He had been a different man then, he knew; not just younger, but also considerably less…abstracted. He had been outgoing, aggressive, ambitious; he planned to go into politics. He was not studious then—he had reason to be anxious about the exams.

His two mismatched enthusiasms in those days had been debating and ballroom dancing. He had spoken with distinction at the Oxford Union and had been pictured in The Tatler waltzing with debutantes. He was no great womanizer; he wanted sex with a woman he loved, not because he believed in any high-minded principles to that effect, but because that was the way he felt about it.

And so he had been a virgin until he met Eleanor, who was not one of the debutantes but a brilliant graduate mathematician with grace and warmth and a father dying of lung disease after forty years as a coal mine worker. He had taken her to meet his people. His father was Lord Lieutenant of the county, and the house had seemed a mansion to Eleanor, but she had been natural and charming and not in the least awestruck; and when Percy’s mother had been disgracefully condescending to her at one point she had reacted with merciless wit, for which he loved her all the more.

He had taken his master’s degree, then after the Great War he taught in a public school and stood in three by-elections. They were both disappointed when they discovered they could not have children; but they loved each other totally and they were happy, and her death was the most appalling tragedy Godliman ever knew. It had ended his interest in the real world, and he had retreated into the Middle Ages.
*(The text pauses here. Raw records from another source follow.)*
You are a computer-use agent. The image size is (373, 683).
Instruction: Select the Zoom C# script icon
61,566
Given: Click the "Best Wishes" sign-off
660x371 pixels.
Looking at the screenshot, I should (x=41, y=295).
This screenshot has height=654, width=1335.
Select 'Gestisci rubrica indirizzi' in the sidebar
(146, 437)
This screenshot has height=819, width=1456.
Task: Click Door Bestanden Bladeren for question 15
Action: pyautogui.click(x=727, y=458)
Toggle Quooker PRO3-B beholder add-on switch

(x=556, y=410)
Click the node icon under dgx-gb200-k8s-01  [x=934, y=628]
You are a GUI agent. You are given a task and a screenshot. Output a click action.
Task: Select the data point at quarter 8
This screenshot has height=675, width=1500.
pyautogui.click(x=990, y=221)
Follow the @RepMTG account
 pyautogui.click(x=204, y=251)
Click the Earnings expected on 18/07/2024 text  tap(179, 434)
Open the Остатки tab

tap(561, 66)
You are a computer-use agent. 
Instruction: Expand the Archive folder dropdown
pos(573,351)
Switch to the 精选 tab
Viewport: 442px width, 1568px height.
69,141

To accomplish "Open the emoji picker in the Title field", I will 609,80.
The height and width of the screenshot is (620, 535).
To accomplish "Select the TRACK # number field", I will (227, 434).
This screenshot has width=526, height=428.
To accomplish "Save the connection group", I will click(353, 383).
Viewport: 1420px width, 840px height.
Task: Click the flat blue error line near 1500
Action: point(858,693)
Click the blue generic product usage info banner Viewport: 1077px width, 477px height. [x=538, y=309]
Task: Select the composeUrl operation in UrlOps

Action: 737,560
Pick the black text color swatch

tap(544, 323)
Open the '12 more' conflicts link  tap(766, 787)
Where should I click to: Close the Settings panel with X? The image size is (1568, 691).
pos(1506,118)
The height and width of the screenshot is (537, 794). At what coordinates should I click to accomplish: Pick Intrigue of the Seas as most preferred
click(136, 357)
It had drawn him and Bloggs together, this common bereavement. And the war had brought him back to life; revived in him those characteristics of dash and aggression and fervor that had made him a fine speaker and teacher and the hope of the Liberal Party. He wished very much for something in Bloggs’s life to rescue him from an existence of bitterness and introspection.

At the moment he was in Godliman’s thoughts, Bloggs phoned from Liverpool to say that Die Nadel had slipped through the net, and Parkin had been killed.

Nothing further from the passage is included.